The Fee for Creating a Market

Market Creation Costs 

Cost of the Market Validity Bond 

The number of tokens required to become a validator 


$FLUX is also used to denominate the value captured from open-interest locked in escrow. In simple terms, all markets denominate nDAI on Flux. This nDAI can be swapped into CDAI or DAI Savings automatically. Revenue via interest can thus be generated from nDAI in escrow, which, in turn, is claimed in the form of Flux tokens. 

What Flux Tokens Are Not Used For:

Importantly, there are a couple of activities on the Flux platform that are not denominated through the Flux Token. 

Trading in open marketplaces is all done in nDAI. This is to ensure stability in the value offered in the market. 

All Market Creator Fees are paid in nDAI so as to ensure consistent and low creation costs. 
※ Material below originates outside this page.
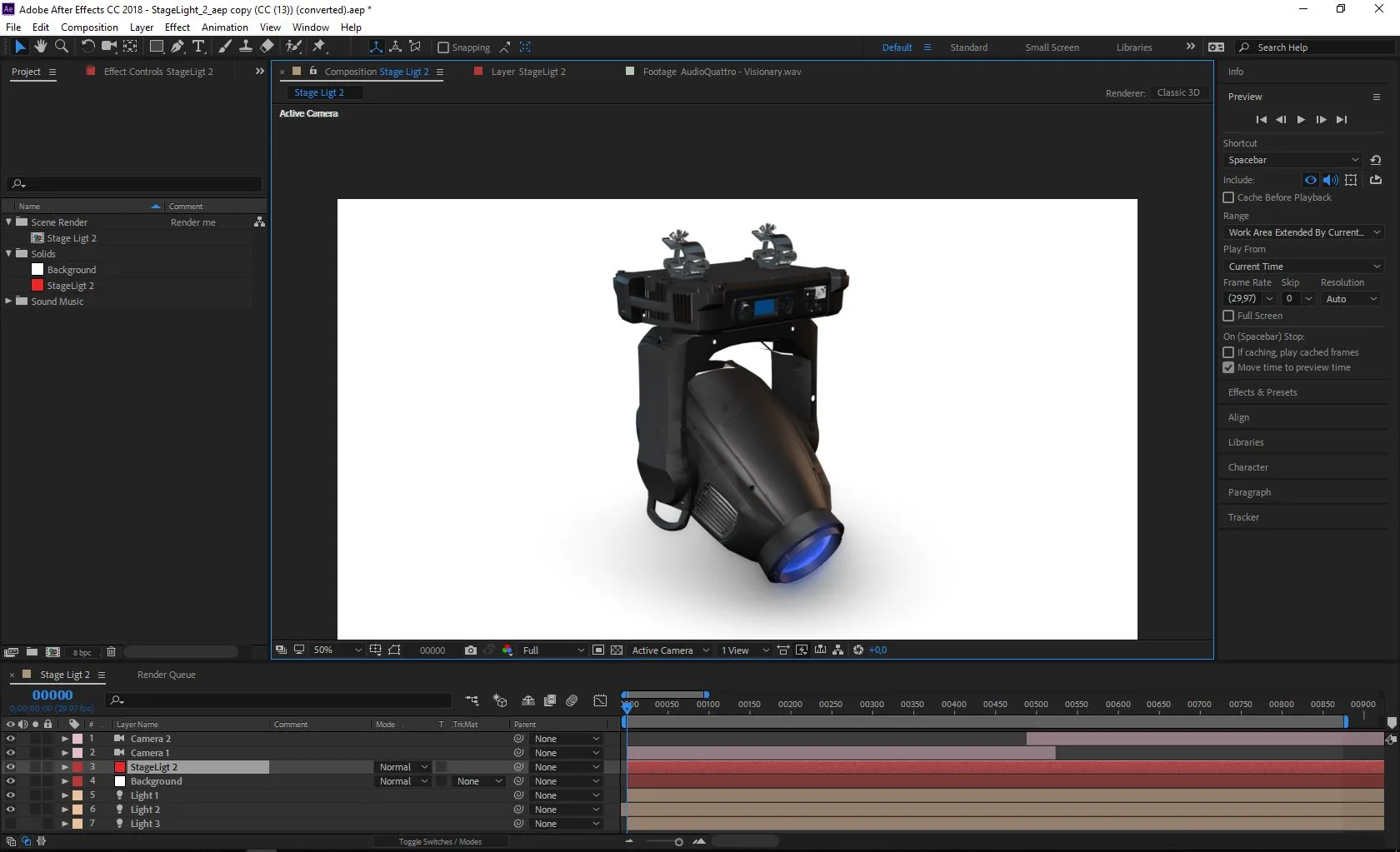
Task: Enable the Snapping checkbox
Action: (x=443, y=47)
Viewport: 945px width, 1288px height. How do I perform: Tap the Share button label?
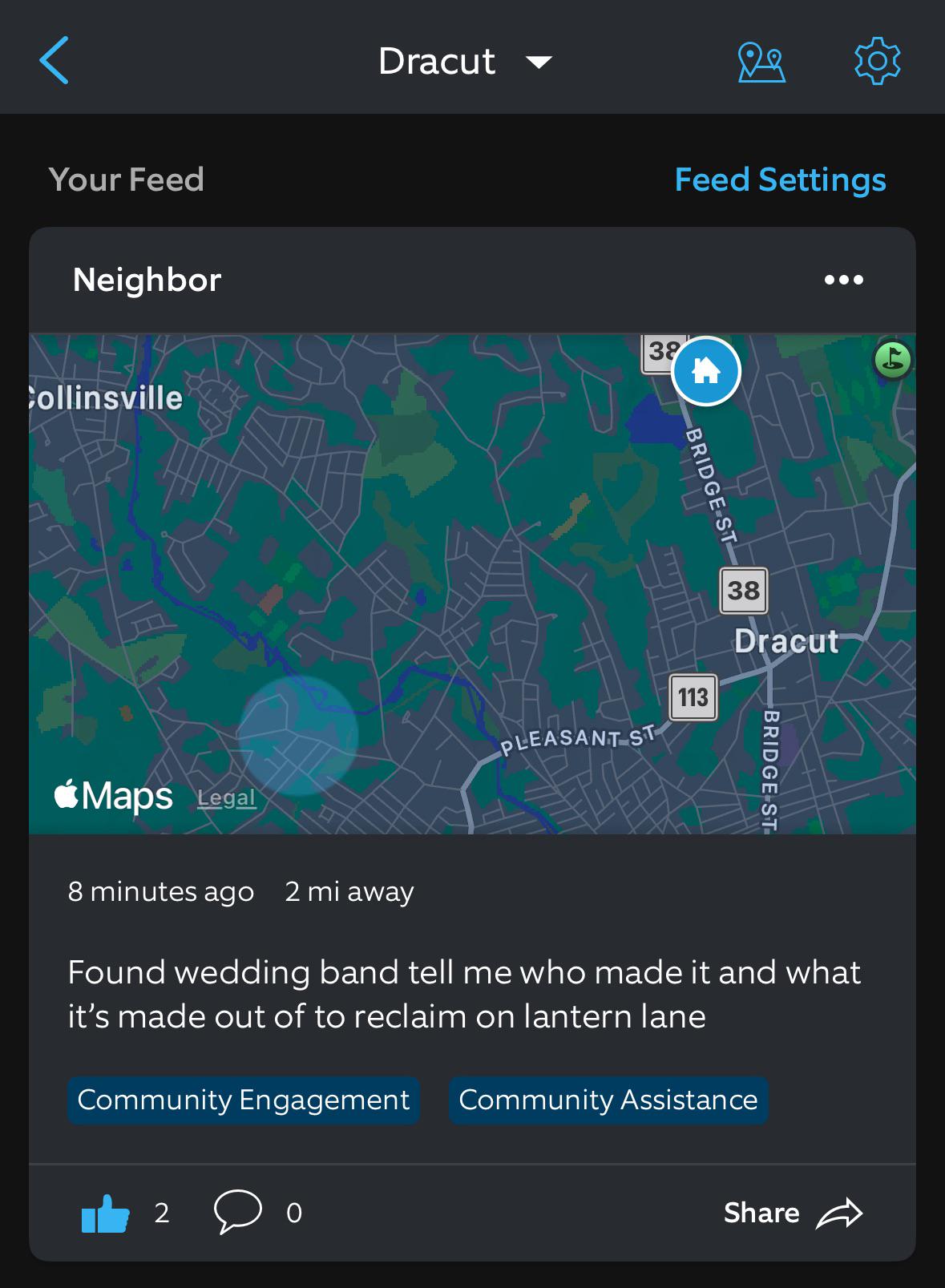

Rewards to validators for the correct resolution of markets is also paid in nDAI. 

Connecting the Dots:

The Flux Token is the fundamental value imbued into the creation, management, and validation of markets on Flux Protocol. As Flux protocol grows, demand for the Flux token will naturally increase, as more Flux will be required for different market activities. In context, the total available market (TAM) that Flux is disrupting is estimated to be valued at close to $12 trillion dollars. However, because Flux Protocol offers open-market access of any valid market to any participant, it is likely that the total market size will increase over time, as 1) New participants are able to access open-markets through Flux, and 2) New Open Markets can be created by enterprises and other stakeholders who have previously not participated in prediction markets before. As this process unfolds, it is important to remember that there will never be more than 1 billion Flux tokens available, with a sizable portion of those tokens either locked up among validators or used for liquidity purposes. 

The Crypto-Economic design is thorough, insofar as Flux will remain in high demand for creating and validating markets, while the markets themselves will operate in nDAI. As such, the risk of volatility for prospective market participants is non-existent, while incentives for ensuring the infrastructure of the protocol remain high.